The following equipment performance issue was reviewed:

C November 2, 2007, Drop in reactor equipment cooling surge tank level Documents reviewed by the inspectors included:

C CR-CNS-2007-07624 C CR-CNS-2005-05588 C CR-CNS-2005-05556 The inspectors completed one sample.

b. Findings

No findings of significance were identified.

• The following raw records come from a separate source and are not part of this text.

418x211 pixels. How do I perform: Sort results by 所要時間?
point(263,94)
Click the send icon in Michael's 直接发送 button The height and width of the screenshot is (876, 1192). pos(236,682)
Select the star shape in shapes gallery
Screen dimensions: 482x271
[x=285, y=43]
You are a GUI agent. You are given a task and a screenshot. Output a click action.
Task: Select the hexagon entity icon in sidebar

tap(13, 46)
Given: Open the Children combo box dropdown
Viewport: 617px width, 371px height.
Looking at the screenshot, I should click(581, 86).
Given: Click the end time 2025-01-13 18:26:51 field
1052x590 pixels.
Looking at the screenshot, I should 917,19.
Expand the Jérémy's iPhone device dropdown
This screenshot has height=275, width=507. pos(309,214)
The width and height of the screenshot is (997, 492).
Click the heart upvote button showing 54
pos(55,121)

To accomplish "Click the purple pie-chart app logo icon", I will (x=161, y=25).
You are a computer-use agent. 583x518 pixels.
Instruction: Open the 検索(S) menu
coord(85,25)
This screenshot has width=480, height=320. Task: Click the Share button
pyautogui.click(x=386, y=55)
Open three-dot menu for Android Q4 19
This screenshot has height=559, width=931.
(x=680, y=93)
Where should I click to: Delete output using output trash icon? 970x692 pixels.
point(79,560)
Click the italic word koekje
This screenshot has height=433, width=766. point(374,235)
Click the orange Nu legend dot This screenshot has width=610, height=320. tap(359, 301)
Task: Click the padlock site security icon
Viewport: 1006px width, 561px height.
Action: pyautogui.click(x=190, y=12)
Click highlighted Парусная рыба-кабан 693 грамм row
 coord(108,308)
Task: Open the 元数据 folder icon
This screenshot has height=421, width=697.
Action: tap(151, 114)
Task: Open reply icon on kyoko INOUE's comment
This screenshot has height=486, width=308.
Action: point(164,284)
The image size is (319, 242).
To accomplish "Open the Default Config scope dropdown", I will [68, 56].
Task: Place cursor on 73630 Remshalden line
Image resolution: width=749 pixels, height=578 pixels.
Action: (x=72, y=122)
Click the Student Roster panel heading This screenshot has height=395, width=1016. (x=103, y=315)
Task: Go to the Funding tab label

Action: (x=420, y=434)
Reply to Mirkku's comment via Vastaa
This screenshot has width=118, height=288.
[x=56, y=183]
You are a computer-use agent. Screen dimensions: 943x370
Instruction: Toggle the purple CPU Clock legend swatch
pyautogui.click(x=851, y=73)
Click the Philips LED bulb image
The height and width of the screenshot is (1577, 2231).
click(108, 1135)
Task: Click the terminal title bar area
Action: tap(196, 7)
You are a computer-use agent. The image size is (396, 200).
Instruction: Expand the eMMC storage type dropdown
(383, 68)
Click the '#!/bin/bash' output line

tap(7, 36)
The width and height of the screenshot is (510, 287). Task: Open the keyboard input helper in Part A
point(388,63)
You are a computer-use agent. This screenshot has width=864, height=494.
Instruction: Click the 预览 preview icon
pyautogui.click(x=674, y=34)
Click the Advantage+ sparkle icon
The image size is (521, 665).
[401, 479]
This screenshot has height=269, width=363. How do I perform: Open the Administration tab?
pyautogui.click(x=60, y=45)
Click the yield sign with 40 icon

1R19 Postmaintenance Testing

a. Inspection Scope

The inspectors selected six postmaintenance tests associated with the maintenance activities listed below for risk significant systems or components. For each item, the inspectors:

(1) reviewed the applicable licensing basis and/or design basis documents to determine the safety functions;
(2) evaluated the safety functions that may have been affected by the maintenance activity; and
(3) reviewed the test procedure to ensure it adequately tested the safety function that may have been affected. The inspectors either witnessed or reviewed test data to verify that acceptance criteria were met, plant impacts were evaluated, test equipment was calibrated, procedures were followed, jumpers were properly controlled, the test data results were complete and accurate, the test equipment was removed, the system was properly re-aligned, and deficiencies during testing were documented. The inspectors also reviewed the UFSAR to determine if the licensee identified and corrected problems related to postmaintenance testing.
  • August 30, 2007, Diesel Generator day Tank 1 float valve test following float valve replacement
  • October 17, 2007, RHR power operated valve operability test
  • October 23, 2007, Stroke test on PC-AOV-237 following relay replacement
  • October 23, 2007, Stroke test on PC-AOV-238 following relay replacement
  • November 3, 2007, Surveillance test of Service Water Pump C following overhaul The inspectors completed six samples.

b. Findings

Introduction:

A self-revealing NCV violation of TS 5.4.1.a, Written Procedures, was identified because the licensee failed to establish an adequate postmaintenance test procedure to verify component performance following maintenance. Specifically, the licensees postmaintenance test instructions were inadequate to verify an essential shutoff function of the Diesel Generator 1 day tank float valve following replacement on August 28, 2007.

Description:

The licensees diesel generator fuel oil transfer system consists of two storage tanks with two fuel oil transfer systems, each capable of filling either DGs day tank. The two fuel oil transfer systems are normally cross connected and when one tank is filled both transfer system headers are pressurized. The tank that is not being filled is isolated from filling by float Valve FOV-FLTV10, and a backup solenoid Valve DGDO-SOV-SSV5028. TS Surveillance Requirement (SR) 3.8.1.6, Verify the fuel oil transfer system operates to automatically transfer fuel oil from storage tanks to the day tanks, and SR 3.8.3.1, Verify the fuel oil storage tanks contain a combined volume of > 49,500 gal of fuel, provide verification that there is an adequate and available inventory of fuel oil in the storage tanks to support a singe diesel generators operation for 7 days at maximum post-LOCA load demand. The DG day tank float valves have an essential function to shut and prevent overflow of the day tank, ensuring an adequate 7-day supply of fuel oil for the emergency diesel generator (EDG) during an accident.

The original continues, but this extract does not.